Note that p.adjust literally adjusts the P-values, i.e., it multiplies the P-value by the correction factor that for Bonferroni method is $p$ and for Holm method is $p+1-k$ for the $k$th smallest P-value. In addition, for Holm method, it makes sure that the adjusted P-values have the same order as the unadjusted ones, by taking maximum over all adjusted P-values on the left hand side of each adjusted P-value when the adjusted P-values are in ascending order.

Criticism towards FWER control

By controlling FWER we can clearly keep the number of false positives low in the total experiment. However, the price for requiring so stringent statistical evidence is that we may also lose a lot of true positives. Eventually, the balance between avoiding false positives and catching true positives needs to be set by lossess associated with each of these types of errors. Often the FWER control becomes problematic when there are many discoveries to be made and not a large penalty for making a few false positives as well. The FWER methods simply do not have power to make those discoveries because they are so afraid of making even a single false discovery. Therefore, less stringent multiple testing correction methods have been developed to control the false discovery rates (FDRs), which will be our next topic.
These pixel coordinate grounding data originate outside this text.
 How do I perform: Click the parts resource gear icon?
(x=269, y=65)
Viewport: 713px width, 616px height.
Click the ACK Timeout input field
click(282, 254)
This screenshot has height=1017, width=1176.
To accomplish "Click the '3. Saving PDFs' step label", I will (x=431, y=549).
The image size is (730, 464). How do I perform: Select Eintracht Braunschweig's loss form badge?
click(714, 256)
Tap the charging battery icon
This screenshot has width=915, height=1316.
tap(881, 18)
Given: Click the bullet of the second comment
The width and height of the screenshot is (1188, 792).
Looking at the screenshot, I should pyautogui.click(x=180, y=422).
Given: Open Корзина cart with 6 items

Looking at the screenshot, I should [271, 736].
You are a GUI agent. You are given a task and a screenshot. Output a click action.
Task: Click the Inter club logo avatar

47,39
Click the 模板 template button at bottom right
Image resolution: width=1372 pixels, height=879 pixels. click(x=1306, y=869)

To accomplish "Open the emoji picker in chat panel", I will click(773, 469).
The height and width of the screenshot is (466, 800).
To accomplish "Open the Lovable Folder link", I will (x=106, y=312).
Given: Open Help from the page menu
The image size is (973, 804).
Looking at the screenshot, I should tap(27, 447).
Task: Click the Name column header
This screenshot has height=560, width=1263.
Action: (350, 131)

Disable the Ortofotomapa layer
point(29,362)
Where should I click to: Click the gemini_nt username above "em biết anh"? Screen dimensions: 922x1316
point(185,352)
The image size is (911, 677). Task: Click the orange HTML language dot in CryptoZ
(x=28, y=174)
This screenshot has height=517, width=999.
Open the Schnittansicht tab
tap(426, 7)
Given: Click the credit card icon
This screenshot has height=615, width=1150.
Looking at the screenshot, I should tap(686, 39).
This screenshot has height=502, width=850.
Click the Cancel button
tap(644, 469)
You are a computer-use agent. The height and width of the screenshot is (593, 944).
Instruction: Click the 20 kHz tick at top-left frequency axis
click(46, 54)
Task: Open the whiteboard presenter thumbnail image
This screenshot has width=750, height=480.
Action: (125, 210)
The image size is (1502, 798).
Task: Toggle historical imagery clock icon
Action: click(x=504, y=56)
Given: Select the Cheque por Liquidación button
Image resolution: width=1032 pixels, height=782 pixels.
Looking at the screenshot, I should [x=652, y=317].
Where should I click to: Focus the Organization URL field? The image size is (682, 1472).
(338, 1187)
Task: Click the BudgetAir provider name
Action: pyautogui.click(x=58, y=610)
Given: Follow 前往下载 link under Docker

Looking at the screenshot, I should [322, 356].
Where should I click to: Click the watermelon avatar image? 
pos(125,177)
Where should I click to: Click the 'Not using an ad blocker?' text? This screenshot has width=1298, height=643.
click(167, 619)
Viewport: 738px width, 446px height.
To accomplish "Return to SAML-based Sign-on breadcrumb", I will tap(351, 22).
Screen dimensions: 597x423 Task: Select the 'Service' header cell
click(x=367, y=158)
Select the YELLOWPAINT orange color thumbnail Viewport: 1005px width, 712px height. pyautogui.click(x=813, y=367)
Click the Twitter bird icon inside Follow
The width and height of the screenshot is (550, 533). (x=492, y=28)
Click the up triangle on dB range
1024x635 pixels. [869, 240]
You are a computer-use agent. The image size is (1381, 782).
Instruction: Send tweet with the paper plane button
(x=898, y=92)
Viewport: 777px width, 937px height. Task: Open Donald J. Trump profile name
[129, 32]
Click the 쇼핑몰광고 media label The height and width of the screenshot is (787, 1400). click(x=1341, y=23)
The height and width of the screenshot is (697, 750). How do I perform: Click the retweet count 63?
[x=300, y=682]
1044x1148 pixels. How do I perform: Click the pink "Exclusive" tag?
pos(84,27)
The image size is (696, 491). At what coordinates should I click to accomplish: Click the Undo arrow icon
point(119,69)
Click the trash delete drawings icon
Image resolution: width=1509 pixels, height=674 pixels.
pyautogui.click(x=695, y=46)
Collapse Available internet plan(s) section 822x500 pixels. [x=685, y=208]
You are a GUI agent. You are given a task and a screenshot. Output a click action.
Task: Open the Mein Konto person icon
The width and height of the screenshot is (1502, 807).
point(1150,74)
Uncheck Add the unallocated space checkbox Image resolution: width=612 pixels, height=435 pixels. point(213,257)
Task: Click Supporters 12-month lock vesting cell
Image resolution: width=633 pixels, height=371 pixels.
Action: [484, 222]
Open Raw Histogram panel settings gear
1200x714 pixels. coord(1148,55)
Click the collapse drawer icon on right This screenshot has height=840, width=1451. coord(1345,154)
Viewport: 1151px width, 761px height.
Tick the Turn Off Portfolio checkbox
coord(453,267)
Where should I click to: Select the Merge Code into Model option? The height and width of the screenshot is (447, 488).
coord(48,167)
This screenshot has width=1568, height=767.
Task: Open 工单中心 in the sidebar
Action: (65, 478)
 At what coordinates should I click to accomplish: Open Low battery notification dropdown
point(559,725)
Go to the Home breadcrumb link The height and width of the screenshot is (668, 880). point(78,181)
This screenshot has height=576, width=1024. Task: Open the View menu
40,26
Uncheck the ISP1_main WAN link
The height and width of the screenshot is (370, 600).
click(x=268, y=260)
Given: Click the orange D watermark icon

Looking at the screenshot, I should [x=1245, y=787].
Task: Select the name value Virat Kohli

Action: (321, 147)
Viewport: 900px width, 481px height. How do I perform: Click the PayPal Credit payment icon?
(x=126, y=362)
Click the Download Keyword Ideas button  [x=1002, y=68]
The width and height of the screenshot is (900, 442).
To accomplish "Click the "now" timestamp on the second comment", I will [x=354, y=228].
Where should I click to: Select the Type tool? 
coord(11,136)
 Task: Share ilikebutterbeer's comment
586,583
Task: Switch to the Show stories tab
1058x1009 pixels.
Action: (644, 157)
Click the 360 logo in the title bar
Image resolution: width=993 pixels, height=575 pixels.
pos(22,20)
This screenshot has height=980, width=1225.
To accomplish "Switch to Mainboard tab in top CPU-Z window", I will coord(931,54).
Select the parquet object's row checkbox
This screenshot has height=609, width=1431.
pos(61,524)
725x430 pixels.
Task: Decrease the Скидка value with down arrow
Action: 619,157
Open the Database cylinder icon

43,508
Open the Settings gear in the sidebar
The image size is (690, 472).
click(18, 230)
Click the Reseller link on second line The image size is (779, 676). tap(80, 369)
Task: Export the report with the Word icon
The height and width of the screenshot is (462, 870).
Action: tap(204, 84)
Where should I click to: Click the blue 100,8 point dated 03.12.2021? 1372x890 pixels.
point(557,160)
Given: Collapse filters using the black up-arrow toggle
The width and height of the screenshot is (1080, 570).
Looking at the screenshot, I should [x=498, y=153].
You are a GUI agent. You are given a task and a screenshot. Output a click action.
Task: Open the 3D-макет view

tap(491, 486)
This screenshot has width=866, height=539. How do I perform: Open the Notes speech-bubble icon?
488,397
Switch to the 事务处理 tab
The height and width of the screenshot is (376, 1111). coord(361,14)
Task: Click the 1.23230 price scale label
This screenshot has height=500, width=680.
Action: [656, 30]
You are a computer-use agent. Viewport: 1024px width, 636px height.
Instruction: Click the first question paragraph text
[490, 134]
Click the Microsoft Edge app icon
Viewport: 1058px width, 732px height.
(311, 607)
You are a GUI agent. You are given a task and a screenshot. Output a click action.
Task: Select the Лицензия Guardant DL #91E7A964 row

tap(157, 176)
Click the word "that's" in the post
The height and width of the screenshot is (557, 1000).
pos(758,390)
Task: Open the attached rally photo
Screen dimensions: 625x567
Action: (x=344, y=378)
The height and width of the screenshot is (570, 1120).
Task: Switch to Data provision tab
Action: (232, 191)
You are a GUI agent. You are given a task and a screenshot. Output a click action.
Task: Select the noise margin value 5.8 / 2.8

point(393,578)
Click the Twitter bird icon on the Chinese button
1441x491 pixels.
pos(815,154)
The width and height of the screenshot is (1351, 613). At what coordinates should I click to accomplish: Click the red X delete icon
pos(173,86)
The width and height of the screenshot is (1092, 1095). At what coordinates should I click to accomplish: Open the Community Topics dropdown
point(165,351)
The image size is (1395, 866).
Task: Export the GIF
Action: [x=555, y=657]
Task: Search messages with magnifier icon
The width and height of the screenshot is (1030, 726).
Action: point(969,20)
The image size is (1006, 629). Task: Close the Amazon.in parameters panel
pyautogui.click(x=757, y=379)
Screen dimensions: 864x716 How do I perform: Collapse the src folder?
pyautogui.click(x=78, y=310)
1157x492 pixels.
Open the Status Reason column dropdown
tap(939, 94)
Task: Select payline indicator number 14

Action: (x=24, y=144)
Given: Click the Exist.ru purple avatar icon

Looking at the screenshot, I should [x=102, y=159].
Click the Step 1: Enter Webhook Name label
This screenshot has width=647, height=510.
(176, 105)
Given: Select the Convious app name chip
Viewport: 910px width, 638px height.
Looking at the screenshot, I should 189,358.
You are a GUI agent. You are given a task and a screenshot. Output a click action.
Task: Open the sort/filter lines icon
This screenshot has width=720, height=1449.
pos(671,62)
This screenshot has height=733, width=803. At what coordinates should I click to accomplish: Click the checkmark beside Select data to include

Another, and maybe even larger conceptual problem with FWER is to justify why the goal should be to control simultaneously particularly this one set of possibly independent hypotheses in a frequentist manner. The world is full of all kinds of hypotheses, how can we choose exactly which ones we should control jointly and why don’t we instead control simultaneously for all possible tests that we will ever do? We will come back to this conceptual problem later and seek answers from Bayesian inference.